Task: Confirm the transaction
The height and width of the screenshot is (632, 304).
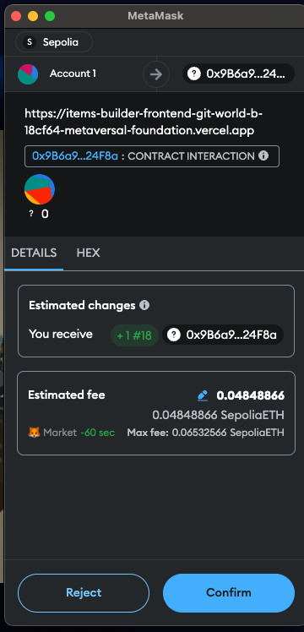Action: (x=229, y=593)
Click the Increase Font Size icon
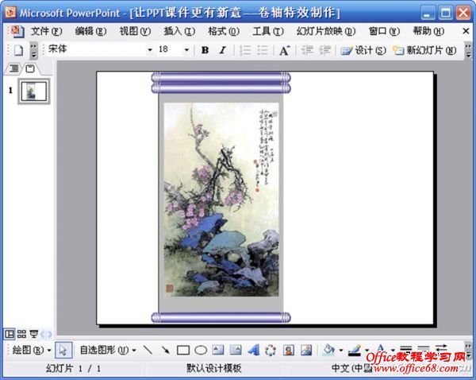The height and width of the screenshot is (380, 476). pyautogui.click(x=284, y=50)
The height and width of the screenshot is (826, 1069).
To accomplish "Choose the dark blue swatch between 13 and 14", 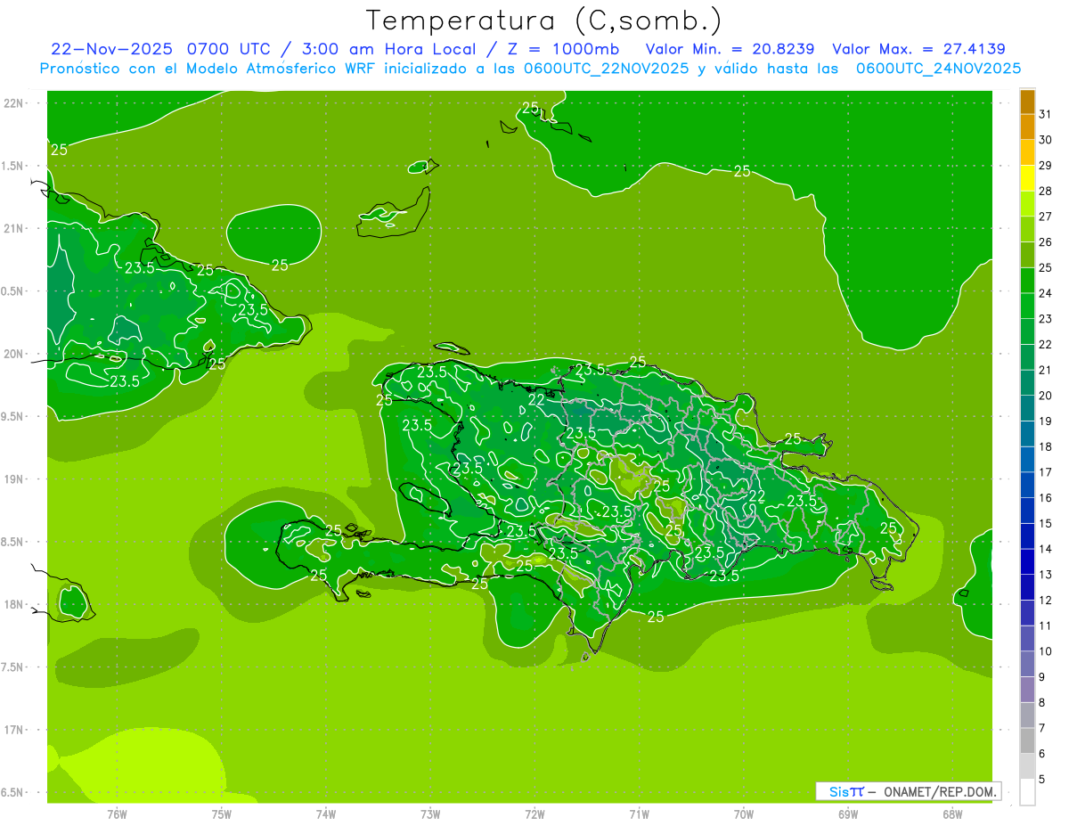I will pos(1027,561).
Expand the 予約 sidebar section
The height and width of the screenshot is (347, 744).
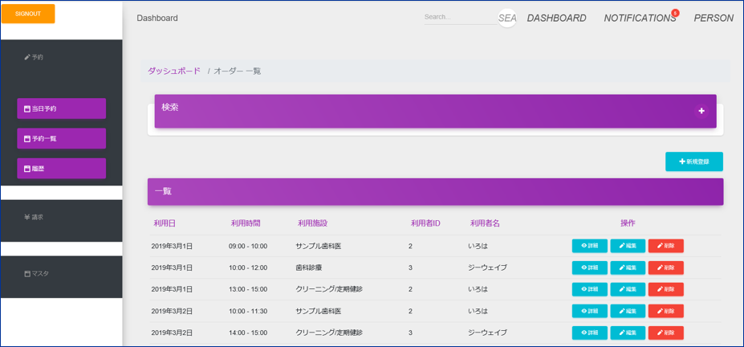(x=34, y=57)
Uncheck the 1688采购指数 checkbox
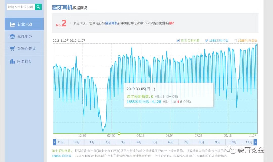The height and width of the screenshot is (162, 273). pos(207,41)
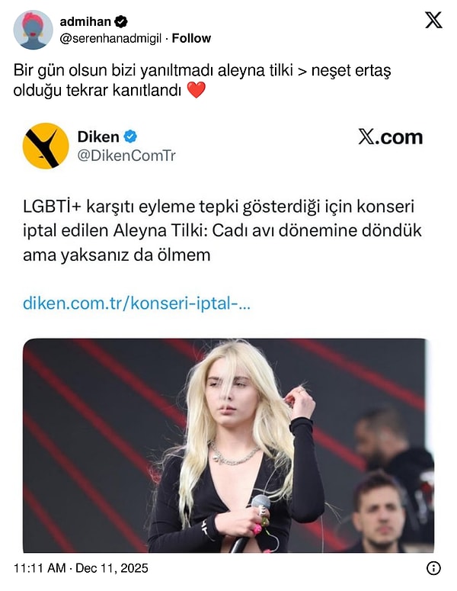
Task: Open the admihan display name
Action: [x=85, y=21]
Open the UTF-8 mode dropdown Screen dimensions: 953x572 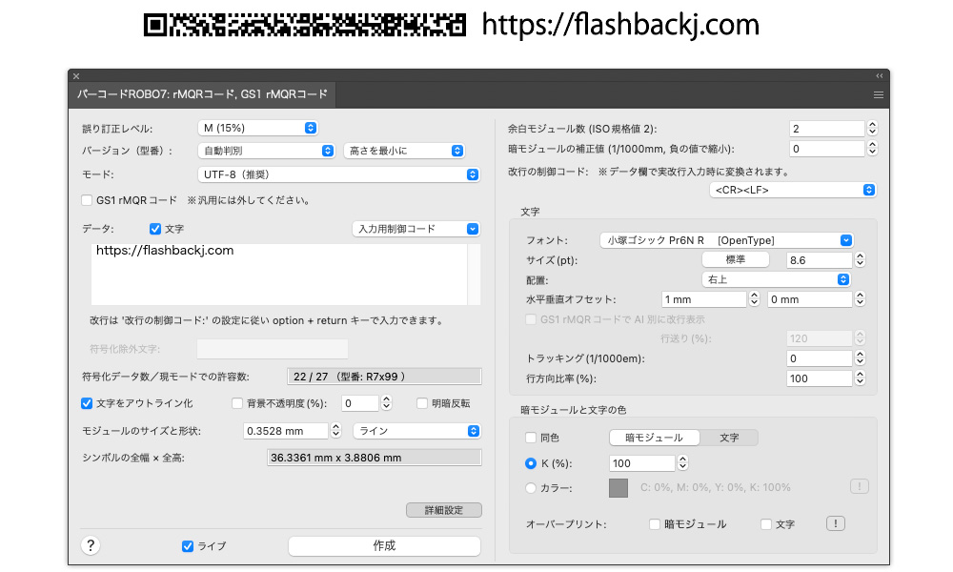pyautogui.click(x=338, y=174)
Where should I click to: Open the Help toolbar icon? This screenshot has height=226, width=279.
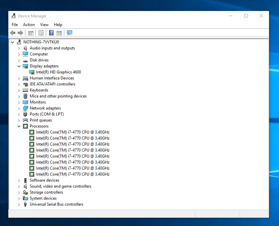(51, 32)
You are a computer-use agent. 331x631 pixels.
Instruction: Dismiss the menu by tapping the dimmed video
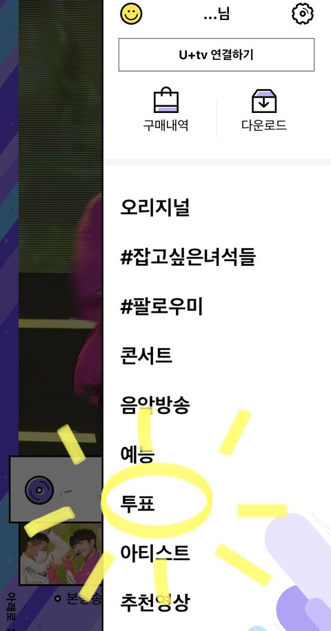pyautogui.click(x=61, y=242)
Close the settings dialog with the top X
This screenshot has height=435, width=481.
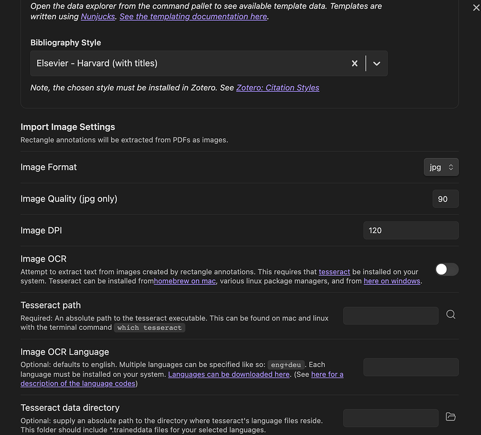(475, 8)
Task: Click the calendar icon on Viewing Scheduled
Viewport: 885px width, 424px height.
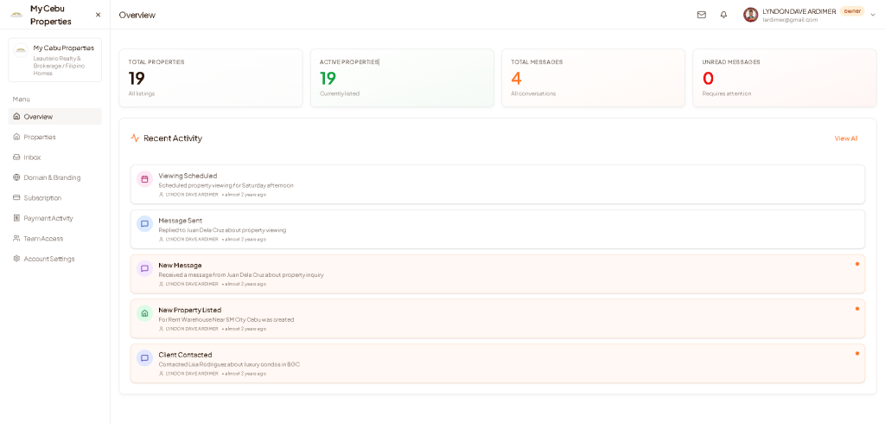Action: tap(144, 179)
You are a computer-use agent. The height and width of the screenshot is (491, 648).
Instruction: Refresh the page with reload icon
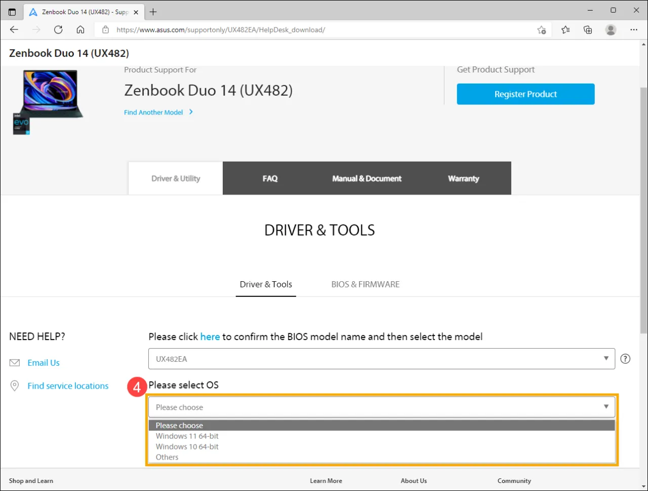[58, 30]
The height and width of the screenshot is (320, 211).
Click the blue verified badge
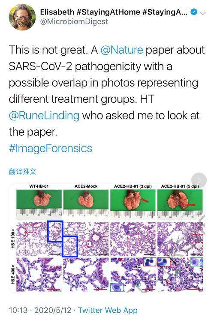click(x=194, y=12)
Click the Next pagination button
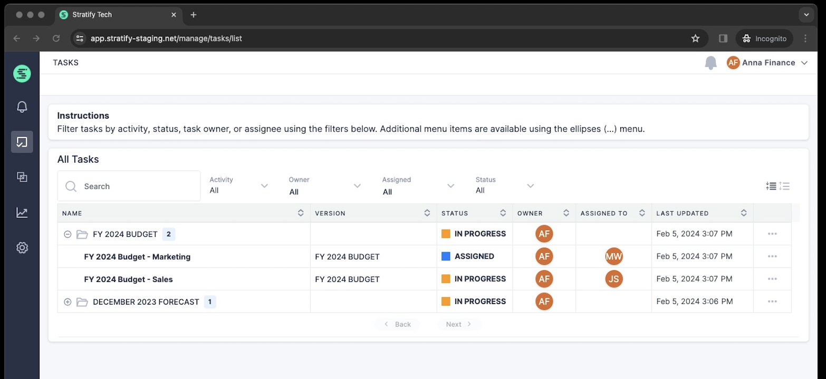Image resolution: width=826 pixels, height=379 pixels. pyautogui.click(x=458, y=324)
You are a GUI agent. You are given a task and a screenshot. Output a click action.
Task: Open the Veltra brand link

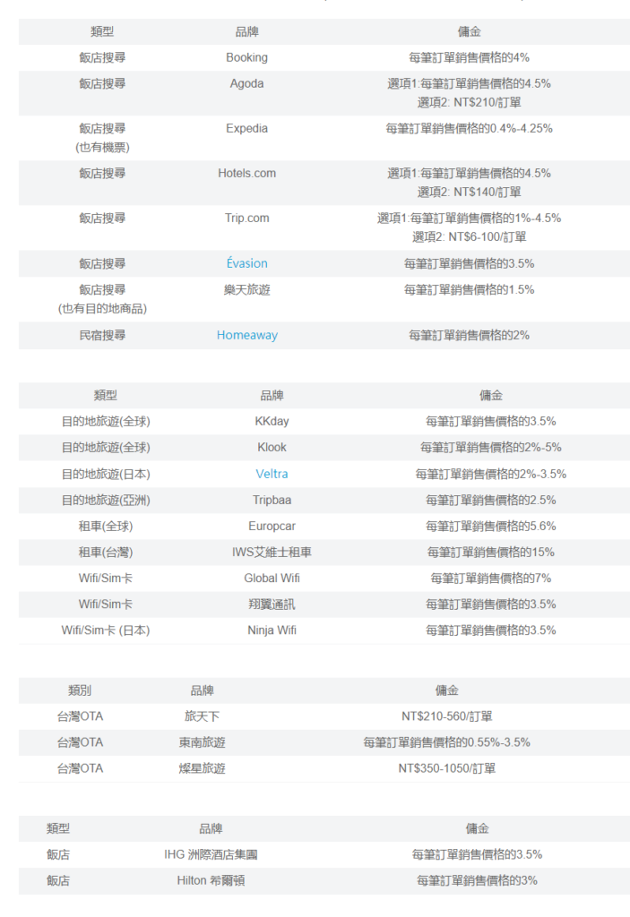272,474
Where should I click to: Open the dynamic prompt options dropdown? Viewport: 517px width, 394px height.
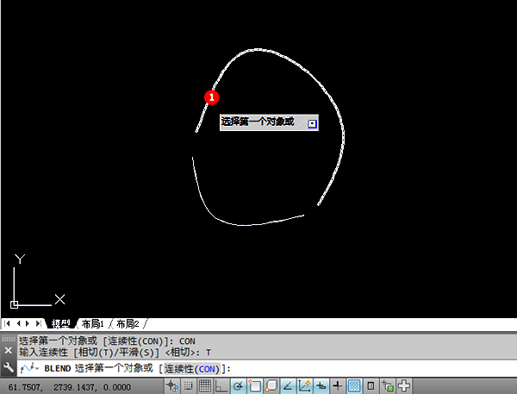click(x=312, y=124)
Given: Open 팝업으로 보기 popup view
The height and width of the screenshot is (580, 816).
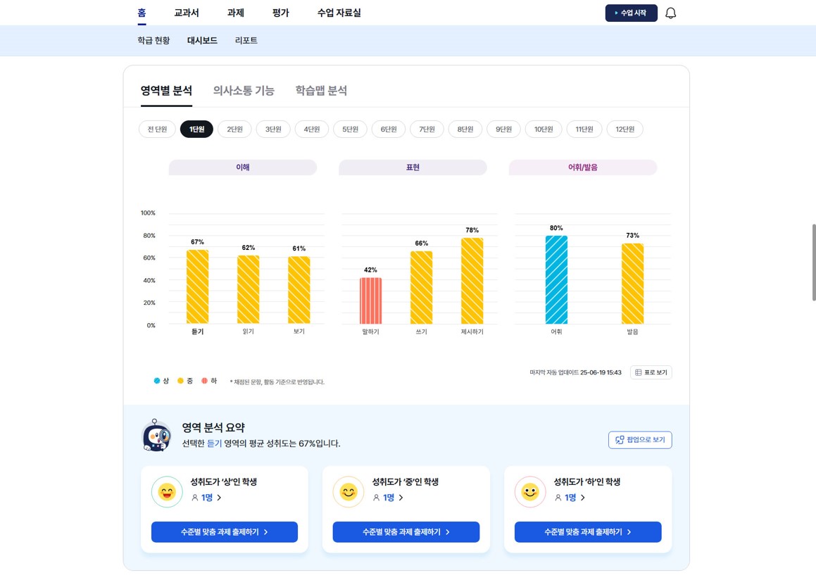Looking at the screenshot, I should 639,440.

**Task brief**.
Look above for the line containing "You are a GUI", then retype it and each line after it to the end of the records, exactly and without pictures.

**Output for this task**.
You are a GUI agent. You are given a task and a screenshot. Output a click action.
Task: Open the Veltra brand link

272,474
Where should I click to: Open the dynamic prompt options dropdown? Viewport: 517px width, 394px height.
click(x=312, y=124)
Given: Open 팝업으로 보기 popup view
The height and width of the screenshot is (580, 816).
Looking at the screenshot, I should 639,440.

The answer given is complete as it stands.